| WORK TASK |
Report how many lines in the records hold the string "Spades"; give the number and nothing else.

| RECORD SET |
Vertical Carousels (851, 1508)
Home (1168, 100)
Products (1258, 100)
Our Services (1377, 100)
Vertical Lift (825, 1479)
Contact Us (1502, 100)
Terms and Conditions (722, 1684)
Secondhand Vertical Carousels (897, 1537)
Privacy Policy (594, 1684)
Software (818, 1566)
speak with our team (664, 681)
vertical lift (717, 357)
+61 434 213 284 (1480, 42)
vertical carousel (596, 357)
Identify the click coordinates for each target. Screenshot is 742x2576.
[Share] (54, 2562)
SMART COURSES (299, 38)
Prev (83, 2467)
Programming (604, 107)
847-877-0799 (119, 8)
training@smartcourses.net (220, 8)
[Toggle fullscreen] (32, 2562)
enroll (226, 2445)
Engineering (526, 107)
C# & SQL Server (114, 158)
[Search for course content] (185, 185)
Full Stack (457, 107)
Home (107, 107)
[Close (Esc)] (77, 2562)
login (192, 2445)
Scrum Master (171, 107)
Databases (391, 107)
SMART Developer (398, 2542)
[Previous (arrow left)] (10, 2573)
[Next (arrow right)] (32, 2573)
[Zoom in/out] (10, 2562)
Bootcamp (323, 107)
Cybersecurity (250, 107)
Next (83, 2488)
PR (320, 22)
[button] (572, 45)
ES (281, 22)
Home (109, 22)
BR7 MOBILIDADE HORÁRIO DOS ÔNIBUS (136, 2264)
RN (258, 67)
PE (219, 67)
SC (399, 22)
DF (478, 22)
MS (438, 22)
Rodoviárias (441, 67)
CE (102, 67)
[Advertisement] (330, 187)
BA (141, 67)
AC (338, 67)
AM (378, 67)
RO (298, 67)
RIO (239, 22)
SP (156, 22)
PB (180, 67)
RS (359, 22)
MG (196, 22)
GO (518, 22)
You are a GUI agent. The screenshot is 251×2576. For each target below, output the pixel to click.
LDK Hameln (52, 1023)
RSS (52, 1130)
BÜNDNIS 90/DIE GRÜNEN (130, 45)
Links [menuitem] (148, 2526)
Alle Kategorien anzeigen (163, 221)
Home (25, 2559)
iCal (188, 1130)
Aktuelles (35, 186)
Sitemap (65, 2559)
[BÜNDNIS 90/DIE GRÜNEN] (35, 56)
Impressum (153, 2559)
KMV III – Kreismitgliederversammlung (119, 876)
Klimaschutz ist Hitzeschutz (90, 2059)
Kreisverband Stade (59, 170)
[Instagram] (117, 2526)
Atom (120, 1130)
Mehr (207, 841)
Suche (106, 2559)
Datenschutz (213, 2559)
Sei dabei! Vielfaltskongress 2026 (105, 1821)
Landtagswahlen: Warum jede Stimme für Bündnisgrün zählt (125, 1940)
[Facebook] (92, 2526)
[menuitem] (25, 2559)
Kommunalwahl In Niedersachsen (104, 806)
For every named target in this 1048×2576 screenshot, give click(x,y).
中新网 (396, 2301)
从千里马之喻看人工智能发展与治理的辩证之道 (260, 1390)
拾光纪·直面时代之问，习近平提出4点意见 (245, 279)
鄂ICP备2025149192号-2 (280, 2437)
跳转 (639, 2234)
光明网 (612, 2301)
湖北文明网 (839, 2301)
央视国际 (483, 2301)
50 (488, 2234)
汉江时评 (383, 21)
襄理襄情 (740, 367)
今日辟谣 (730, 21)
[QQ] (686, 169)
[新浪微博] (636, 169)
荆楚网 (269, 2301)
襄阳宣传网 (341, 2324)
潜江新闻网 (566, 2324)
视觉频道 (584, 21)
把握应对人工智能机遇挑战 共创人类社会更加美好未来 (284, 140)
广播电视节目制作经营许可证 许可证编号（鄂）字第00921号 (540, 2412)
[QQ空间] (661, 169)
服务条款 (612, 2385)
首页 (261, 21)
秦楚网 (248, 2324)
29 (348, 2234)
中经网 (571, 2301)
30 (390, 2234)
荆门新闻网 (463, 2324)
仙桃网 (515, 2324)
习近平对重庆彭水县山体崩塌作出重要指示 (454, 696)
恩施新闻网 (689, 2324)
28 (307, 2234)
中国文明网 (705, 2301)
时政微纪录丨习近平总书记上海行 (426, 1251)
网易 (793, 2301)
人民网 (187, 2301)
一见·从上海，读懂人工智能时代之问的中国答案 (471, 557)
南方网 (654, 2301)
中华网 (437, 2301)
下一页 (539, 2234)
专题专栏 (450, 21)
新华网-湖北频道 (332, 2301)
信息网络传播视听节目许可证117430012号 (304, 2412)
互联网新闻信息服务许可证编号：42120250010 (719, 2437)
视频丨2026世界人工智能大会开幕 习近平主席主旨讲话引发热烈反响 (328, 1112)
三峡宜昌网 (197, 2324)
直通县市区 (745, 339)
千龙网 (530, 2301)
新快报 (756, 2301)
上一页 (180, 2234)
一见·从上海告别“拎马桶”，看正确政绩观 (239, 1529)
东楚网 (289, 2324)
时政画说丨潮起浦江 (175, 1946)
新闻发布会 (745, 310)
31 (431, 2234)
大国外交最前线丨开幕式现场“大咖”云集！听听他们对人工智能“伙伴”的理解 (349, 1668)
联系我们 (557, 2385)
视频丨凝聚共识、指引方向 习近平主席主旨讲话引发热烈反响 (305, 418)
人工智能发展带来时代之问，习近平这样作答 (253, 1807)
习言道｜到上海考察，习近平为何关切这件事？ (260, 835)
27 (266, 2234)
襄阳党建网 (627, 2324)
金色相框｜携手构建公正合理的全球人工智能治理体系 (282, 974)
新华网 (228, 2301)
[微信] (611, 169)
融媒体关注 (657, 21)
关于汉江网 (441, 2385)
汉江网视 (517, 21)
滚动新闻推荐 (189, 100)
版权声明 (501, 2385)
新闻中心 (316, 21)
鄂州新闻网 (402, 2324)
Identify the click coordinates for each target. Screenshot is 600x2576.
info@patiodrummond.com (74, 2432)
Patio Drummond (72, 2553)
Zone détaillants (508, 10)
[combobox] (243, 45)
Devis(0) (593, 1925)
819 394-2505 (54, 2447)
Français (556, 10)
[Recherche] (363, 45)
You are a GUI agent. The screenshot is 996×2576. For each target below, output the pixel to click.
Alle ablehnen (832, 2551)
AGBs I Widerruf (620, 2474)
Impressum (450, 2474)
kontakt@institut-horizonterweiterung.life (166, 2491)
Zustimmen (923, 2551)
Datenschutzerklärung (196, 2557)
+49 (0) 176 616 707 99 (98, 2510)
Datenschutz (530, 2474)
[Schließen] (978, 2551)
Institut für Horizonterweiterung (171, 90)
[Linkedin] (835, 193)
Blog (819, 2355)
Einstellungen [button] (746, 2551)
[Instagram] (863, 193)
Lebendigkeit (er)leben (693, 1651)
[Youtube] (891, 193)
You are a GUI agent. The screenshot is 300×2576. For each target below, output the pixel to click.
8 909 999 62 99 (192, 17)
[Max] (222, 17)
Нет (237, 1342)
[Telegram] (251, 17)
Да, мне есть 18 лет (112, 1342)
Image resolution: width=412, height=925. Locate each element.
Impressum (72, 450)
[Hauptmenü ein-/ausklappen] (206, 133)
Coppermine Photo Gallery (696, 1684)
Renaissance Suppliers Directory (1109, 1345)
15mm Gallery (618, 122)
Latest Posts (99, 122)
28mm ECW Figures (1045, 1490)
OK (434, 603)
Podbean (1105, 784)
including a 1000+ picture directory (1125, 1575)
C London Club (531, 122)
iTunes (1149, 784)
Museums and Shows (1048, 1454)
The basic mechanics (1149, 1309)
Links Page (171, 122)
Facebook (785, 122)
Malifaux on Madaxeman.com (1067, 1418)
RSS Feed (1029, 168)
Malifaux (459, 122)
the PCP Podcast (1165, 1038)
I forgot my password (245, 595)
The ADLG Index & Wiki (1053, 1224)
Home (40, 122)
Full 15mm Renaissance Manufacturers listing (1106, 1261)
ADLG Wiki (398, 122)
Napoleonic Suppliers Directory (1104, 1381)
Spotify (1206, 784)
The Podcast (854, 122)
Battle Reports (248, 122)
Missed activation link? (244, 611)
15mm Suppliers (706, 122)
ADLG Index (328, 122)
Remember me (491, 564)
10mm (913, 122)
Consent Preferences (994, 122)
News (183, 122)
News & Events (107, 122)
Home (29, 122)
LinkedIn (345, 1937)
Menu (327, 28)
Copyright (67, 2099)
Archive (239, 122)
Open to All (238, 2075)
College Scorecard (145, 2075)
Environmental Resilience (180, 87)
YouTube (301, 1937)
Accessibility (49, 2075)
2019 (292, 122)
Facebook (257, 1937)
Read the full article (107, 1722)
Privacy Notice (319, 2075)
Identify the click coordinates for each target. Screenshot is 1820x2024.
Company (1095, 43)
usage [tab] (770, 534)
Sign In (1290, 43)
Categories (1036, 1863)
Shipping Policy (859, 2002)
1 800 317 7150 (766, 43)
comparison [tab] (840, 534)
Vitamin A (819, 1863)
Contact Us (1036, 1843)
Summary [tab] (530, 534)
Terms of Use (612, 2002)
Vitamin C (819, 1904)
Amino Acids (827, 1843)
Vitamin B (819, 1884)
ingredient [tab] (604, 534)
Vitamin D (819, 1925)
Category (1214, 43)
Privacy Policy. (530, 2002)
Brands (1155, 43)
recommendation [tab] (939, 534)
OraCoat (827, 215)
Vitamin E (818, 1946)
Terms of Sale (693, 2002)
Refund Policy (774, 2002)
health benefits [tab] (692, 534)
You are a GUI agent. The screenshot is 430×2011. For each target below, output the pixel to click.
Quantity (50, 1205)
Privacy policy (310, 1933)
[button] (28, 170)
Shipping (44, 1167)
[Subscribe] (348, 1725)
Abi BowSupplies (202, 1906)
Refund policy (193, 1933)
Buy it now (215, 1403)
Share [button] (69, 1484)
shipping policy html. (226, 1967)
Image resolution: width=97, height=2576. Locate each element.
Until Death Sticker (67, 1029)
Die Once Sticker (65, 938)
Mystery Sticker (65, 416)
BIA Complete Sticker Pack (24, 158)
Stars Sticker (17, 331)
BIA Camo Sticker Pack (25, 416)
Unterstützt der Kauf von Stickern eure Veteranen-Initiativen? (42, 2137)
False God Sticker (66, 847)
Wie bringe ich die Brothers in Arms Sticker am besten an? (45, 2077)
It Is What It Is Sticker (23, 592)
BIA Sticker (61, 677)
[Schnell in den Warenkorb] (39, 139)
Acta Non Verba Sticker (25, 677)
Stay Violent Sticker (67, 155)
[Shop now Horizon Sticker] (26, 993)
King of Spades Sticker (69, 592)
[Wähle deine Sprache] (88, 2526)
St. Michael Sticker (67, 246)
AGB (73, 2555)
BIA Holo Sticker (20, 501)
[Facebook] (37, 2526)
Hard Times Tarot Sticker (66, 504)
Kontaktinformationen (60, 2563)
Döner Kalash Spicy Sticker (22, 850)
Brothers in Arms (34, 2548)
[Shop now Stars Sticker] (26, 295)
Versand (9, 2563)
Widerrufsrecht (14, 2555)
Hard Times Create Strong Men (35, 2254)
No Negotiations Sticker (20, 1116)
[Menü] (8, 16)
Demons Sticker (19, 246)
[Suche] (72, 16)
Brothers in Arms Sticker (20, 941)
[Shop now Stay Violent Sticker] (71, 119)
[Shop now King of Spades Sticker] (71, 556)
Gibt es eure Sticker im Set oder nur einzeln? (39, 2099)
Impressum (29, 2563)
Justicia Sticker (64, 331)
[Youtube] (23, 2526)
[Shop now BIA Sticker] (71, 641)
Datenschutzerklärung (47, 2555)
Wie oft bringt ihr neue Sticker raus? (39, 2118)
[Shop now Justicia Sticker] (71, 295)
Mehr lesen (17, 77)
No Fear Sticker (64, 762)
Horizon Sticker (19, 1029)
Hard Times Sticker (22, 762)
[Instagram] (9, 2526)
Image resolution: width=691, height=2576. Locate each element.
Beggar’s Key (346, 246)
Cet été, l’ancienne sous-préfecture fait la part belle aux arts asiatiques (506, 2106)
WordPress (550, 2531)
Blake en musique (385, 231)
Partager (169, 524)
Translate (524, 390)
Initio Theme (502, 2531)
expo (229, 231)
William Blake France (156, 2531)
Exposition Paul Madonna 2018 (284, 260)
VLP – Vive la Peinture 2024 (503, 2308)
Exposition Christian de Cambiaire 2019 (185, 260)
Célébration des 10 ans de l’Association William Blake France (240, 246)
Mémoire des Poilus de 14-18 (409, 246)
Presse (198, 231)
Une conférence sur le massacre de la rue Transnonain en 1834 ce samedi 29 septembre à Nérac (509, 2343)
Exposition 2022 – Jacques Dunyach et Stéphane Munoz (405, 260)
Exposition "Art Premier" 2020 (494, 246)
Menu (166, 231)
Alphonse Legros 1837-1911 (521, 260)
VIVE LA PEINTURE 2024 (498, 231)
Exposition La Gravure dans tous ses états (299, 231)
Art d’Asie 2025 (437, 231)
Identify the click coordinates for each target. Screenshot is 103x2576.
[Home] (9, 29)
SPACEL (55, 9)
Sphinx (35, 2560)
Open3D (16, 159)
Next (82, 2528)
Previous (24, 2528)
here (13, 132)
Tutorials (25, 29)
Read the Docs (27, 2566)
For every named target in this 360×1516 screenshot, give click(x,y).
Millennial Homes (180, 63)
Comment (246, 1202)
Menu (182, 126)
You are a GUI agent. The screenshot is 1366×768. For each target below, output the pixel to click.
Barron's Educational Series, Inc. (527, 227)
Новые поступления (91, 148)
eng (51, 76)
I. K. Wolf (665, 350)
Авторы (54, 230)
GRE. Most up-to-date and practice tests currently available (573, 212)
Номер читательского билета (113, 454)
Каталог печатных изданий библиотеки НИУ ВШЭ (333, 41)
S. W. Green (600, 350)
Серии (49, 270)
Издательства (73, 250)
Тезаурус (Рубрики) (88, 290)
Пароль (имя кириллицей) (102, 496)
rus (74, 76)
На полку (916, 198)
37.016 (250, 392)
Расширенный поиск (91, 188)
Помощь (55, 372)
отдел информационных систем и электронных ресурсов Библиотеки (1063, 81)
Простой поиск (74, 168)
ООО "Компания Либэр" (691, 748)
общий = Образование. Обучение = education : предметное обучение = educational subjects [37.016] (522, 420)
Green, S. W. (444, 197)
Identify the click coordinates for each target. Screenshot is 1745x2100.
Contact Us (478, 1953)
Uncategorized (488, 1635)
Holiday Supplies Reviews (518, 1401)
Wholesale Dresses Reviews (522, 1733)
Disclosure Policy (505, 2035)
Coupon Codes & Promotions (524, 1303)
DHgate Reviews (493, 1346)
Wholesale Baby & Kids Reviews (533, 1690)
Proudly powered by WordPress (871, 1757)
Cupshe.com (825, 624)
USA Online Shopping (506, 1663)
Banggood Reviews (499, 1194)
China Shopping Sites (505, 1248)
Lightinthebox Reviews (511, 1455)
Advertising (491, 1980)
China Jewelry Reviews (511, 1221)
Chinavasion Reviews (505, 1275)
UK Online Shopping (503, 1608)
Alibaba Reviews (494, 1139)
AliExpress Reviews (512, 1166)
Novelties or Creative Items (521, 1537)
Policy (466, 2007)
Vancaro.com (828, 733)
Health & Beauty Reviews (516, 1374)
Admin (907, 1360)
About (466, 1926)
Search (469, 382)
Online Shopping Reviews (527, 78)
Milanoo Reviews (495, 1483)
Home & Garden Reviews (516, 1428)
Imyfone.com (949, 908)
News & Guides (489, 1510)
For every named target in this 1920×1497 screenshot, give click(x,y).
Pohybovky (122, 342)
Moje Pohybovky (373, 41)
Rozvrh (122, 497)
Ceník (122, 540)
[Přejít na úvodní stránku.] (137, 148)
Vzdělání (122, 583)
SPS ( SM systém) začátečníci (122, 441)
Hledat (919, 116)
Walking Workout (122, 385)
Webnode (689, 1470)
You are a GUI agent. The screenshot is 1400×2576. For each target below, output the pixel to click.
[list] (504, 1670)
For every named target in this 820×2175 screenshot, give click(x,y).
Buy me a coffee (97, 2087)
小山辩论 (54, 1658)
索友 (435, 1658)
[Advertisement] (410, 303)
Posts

| TASK ANSWER |
2